Activity
Read the data and repeat all of it exactly.

Records contained in a dataset
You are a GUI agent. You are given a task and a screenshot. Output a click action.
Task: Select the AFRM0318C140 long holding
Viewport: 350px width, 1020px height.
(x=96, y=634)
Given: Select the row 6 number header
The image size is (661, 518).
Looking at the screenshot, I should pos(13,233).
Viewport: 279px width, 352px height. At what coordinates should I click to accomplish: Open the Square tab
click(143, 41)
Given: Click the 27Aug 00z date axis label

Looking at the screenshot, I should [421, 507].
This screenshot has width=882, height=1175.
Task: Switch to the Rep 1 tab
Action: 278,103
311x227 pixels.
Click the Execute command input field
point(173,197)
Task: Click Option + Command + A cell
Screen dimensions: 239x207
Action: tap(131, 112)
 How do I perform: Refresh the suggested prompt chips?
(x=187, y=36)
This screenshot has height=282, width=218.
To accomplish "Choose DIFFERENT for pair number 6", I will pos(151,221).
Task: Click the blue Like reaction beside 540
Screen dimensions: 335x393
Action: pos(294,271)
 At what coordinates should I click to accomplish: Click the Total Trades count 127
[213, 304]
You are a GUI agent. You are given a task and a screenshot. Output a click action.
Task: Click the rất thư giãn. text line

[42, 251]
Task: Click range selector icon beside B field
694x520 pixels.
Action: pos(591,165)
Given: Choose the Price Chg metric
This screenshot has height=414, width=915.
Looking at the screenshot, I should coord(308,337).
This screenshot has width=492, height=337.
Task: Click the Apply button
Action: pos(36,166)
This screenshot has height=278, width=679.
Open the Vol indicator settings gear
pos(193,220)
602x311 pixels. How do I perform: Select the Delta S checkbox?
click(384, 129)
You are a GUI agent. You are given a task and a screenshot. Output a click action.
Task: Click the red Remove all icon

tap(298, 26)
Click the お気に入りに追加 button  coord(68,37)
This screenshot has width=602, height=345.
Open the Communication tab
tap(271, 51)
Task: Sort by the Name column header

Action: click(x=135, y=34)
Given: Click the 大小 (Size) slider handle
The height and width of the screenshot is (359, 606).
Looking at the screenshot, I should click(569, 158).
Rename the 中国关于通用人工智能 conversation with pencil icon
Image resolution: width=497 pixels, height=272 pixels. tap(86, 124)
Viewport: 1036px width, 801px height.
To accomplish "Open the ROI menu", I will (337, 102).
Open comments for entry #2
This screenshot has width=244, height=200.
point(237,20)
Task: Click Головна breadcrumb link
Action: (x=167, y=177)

Final answer
You are a GUI agent. You are given a task and a screenshot. Output a click action.
Task: Select the AFRM0318C140 long holding
Viewport: 350px width, 1020px height.
(x=96, y=634)
Given: Select the row 6 number header
The image size is (661, 518).
Looking at the screenshot, I should pos(13,233).
Viewport: 279px width, 352px height. At what coordinates should I click to accomplish: Open the Square tab
click(143, 41)
Given: Click the 27Aug 00z date axis label

Looking at the screenshot, I should [421, 507].
This screenshot has width=882, height=1175.
Task: Switch to the Rep 1 tab
Action: 278,103
311x227 pixels.
Click the Execute command input field
point(173,197)
Task: Click Option + Command + A cell
Screen dimensions: 239x207
Action: tap(131, 112)
 How do I perform: Refresh the suggested prompt chips?
(x=187, y=36)
This screenshot has height=282, width=218.
To accomplish "Choose DIFFERENT for pair number 6", I will pos(151,221).
Task: Click the blue Like reaction beside 540
Screen dimensions: 335x393
Action: pos(294,271)
 At what coordinates should I click to accomplish: Click the Total Trades count 127
[213, 304]
You are a GUI agent. You are given a task and a screenshot. Output a click action.
Task: Click the rất thư giãn. text line

[42, 251]
Task: Click range selector icon beside B field
694x520 pixels.
Action: pos(591,165)
Given: Choose the Price Chg metric
This screenshot has height=414, width=915.
Looking at the screenshot, I should coord(308,337).
This screenshot has width=492, height=337.
Task: Click the Apply button
Action: pos(36,166)
This screenshot has height=278, width=679.
Open the Vol indicator settings gear
pos(193,220)
602x311 pixels. How do I perform: Select the Delta S checkbox?
click(384, 129)
You are a GUI agent. You are given a task and a screenshot. Output a click action.
Task: Click the red Remove all icon

tap(298, 26)
Click the お気に入りに追加 button  coord(68,37)
This screenshot has width=602, height=345.
Open the Communication tab
tap(271, 51)
Task: Sort by the Name column header

Action: click(x=135, y=34)
Given: Click the 大小 (Size) slider handle
The height and width of the screenshot is (359, 606).
Looking at the screenshot, I should click(569, 158).
Rename the 中国关于通用人工智能 conversation with pencil icon
Image resolution: width=497 pixels, height=272 pixels. tap(86, 124)
Viewport: 1036px width, 801px height.
To accomplish "Open the ROI menu", I will (337, 102).
Open comments for entry #2
This screenshot has width=244, height=200.
point(237,20)
Task: Click Головна breadcrumb link
Action: (x=167, y=177)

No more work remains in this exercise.